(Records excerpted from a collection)
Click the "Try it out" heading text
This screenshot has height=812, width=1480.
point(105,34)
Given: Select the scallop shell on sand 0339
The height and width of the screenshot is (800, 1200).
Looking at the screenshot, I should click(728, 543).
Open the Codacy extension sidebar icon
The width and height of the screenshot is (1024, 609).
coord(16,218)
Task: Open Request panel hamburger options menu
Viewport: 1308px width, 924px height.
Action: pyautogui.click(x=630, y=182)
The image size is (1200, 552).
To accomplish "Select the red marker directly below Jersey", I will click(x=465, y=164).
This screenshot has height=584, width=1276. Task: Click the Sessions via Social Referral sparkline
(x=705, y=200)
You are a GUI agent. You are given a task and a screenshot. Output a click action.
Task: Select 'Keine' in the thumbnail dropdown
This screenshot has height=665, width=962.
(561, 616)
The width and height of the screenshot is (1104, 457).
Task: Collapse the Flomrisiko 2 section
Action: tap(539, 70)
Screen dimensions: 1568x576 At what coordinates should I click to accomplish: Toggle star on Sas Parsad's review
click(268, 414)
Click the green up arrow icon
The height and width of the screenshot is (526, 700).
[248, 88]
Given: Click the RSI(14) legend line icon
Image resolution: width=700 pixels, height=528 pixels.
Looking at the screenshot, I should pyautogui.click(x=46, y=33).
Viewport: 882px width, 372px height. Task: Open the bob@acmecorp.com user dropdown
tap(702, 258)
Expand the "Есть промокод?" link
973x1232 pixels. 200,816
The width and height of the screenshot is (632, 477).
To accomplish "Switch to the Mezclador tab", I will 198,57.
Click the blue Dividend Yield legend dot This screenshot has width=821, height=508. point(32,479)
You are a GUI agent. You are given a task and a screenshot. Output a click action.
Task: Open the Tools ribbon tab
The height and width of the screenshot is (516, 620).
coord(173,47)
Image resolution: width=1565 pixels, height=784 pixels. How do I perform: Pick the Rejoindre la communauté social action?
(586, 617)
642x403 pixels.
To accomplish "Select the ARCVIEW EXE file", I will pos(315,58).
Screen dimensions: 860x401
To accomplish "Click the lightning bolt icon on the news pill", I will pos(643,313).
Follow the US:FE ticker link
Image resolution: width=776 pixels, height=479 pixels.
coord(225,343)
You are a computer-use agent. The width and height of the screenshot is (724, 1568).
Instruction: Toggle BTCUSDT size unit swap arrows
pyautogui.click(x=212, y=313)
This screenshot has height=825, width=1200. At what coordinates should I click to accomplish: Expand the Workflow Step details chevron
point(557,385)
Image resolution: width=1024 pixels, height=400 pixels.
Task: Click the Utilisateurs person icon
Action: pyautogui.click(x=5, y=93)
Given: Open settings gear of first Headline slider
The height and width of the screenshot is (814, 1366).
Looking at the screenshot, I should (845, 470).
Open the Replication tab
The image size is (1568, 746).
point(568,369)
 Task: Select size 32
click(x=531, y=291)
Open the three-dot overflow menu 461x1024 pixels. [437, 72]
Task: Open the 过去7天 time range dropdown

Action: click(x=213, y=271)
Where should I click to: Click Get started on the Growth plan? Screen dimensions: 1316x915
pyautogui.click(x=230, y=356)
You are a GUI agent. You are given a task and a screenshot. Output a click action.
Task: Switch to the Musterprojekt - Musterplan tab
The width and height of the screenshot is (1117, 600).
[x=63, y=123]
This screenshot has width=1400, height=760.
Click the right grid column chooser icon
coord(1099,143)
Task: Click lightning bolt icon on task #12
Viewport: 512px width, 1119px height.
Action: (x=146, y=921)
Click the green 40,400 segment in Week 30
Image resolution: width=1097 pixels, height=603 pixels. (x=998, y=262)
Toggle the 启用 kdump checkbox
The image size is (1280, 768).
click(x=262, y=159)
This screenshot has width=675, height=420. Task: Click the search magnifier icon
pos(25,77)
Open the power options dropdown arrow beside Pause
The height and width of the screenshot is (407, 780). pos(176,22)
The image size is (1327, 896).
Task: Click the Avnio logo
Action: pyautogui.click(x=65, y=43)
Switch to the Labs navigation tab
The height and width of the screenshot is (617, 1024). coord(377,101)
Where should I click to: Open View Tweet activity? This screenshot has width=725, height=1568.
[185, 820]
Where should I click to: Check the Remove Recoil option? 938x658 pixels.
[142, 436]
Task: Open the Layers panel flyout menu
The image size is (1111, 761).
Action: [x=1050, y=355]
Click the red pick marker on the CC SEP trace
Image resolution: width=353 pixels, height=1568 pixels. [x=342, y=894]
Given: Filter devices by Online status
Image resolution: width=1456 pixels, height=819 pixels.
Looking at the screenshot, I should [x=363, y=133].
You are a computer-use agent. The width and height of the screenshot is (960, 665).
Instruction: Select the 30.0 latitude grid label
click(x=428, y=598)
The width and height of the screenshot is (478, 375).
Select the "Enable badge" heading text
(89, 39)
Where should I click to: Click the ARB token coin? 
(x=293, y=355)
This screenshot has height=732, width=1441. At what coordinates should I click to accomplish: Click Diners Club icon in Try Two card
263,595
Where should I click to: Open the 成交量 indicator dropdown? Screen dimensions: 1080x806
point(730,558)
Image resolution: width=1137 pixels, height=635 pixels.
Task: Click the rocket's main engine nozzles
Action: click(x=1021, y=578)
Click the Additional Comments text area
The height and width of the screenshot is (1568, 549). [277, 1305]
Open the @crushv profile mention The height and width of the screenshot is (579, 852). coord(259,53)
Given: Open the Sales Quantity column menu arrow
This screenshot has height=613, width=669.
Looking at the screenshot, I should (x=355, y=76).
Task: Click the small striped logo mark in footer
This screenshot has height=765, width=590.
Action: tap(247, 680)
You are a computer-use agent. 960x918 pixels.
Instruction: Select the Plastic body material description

▶ _Work item_
Transcribe all of the records above without altering anything.

▶ _Answer to this exercise_
Click the "Try it out" heading text
This screenshot has height=812, width=1480.
point(105,34)
Given: Select the scallop shell on sand 0339
The height and width of the screenshot is (800, 1200).
Looking at the screenshot, I should click(728, 543).
Open the Codacy extension sidebar icon
The width and height of the screenshot is (1024, 609).
coord(16,218)
Task: Open Request panel hamburger options menu
Viewport: 1308px width, 924px height.
Action: pyautogui.click(x=630, y=182)
The image size is (1200, 552).
To accomplish "Select the red marker directly below Jersey", I will click(x=465, y=164).
This screenshot has height=584, width=1276. Task: Click the Sessions via Social Referral sparkline
(x=705, y=200)
You are a GUI agent. You are given a task and a screenshot. Output a click action.
Task: Select 'Keine' in the thumbnail dropdown
This screenshot has height=665, width=962.
(561, 616)
The width and height of the screenshot is (1104, 457).
Task: Collapse the Flomrisiko 2 section
Action: tap(539, 70)
Screen dimensions: 1568x576 At what coordinates should I click to accomplish: Toggle star on Sas Parsad's review
click(268, 414)
Click the green up arrow icon
The height and width of the screenshot is (526, 700).
[248, 88]
Given: Click the RSI(14) legend line icon
Image resolution: width=700 pixels, height=528 pixels.
Looking at the screenshot, I should pyautogui.click(x=46, y=33).
Viewport: 882px width, 372px height. Task: Open the bob@acmecorp.com user dropdown
tap(702, 258)
Expand the "Есть промокод?" link
973x1232 pixels. 200,816
The width and height of the screenshot is (632, 477).
To accomplish "Switch to the Mezclador tab", I will 198,57.
Click the blue Dividend Yield legend dot This screenshot has width=821, height=508. point(32,479)
You are a GUI agent. You are given a task and a screenshot. Output a click action.
Task: Open the Tools ribbon tab
The height and width of the screenshot is (516, 620).
coord(173,47)
Image resolution: width=1565 pixels, height=784 pixels. How do I perform: Pick the Rejoindre la communauté social action?
(586, 617)
642x403 pixels.
To accomplish "Select the ARCVIEW EXE file", I will pos(315,58).
Screen dimensions: 860x401
To accomplish "Click the lightning bolt icon on the news pill", I will pos(643,313).
Follow the US:FE ticker link
Image resolution: width=776 pixels, height=479 pixels.
coord(225,343)
You are a computer-use agent. The width and height of the screenshot is (724, 1568).
Instruction: Toggle BTCUSDT size unit swap arrows
pyautogui.click(x=212, y=313)
This screenshot has height=825, width=1200. At what coordinates should I click to accomplish: Expand the Workflow Step details chevron
point(557,385)
Image resolution: width=1024 pixels, height=400 pixels.
Task: Click the Utilisateurs person icon
Action: pyautogui.click(x=5, y=93)
Given: Open settings gear of first Headline slider
The height and width of the screenshot is (814, 1366).
Looking at the screenshot, I should (845, 470).
Open the Replication tab
The image size is (1568, 746).
point(568,369)
 Task: Select size 32
click(x=531, y=291)
Open the three-dot overflow menu 461x1024 pixels. [437, 72]
Task: Open the 过去7天 time range dropdown

Action: click(x=213, y=271)
Where should I click to: Click Get started on the Growth plan? Screen dimensions: 1316x915
pyautogui.click(x=230, y=356)
You are a GUI agent. You are given a task and a screenshot. Output a click action.
Task: Switch to the Musterprojekt - Musterplan tab
The width and height of the screenshot is (1117, 600).
[x=63, y=123]
This screenshot has width=1400, height=760.
Click the right grid column chooser icon
coord(1099,143)
Task: Click lightning bolt icon on task #12
Viewport: 512px width, 1119px height.
Action: (x=146, y=921)
Click the green 40,400 segment in Week 30
Image resolution: width=1097 pixels, height=603 pixels. (x=998, y=262)
Toggle the 启用 kdump checkbox
The image size is (1280, 768).
click(x=262, y=159)
This screenshot has width=675, height=420. Task: Click the search magnifier icon
pos(25,77)
Open the power options dropdown arrow beside Pause
The height and width of the screenshot is (407, 780). pos(176,22)
The image size is (1327, 896).
Task: Click the Avnio logo
Action: pyautogui.click(x=65, y=43)
Switch to the Labs navigation tab
The height and width of the screenshot is (617, 1024). coord(377,101)
Where should I click to: Open View Tweet activity? This screenshot has width=725, height=1568.
[185, 820]
Where should I click to: Check the Remove Recoil option? 938x658 pixels.
[142, 436]
Task: Open the Layers panel flyout menu
The image size is (1111, 761).
Action: [x=1050, y=355]
Click the red pick marker on the CC SEP trace
Image resolution: width=353 pixels, height=1568 pixels. [x=342, y=894]
Given: Filter devices by Online status
Image resolution: width=1456 pixels, height=819 pixels.
Looking at the screenshot, I should [x=363, y=133].
You are a computer-use agent. The width and height of the screenshot is (960, 665).
Instruction: Select the 30.0 latitude grid label
click(x=428, y=598)
The width and height of the screenshot is (478, 375).
Select the "Enable badge" heading text
(89, 39)
Where should I click to: Click the ARB token coin? 
(x=293, y=355)
This screenshot has height=732, width=1441. At what coordinates should I click to accomplish: Click Diners Club icon in Try Two card
263,595
Where should I click to: Open the 成交量 indicator dropdown? Screen dimensions: 1080x806
point(730,558)
Image resolution: width=1137 pixels, height=635 pixels.
Task: Click the rocket's main engine nozzles
Action: click(x=1021, y=578)
Click the Additional Comments text area
The height and width of the screenshot is (1568, 549). [277, 1305]
Open the @crushv profile mention The height and width of the screenshot is (579, 852). coord(259,53)
Given: Open the Sales Quantity column menu arrow
This screenshot has height=613, width=669.
Looking at the screenshot, I should (x=355, y=76).
Task: Click the small striped logo mark in footer
This screenshot has height=765, width=590.
Action: tap(247, 680)
You are a computer-use agent. 960x918 pixels.
Instruction: Select the Plastic body material description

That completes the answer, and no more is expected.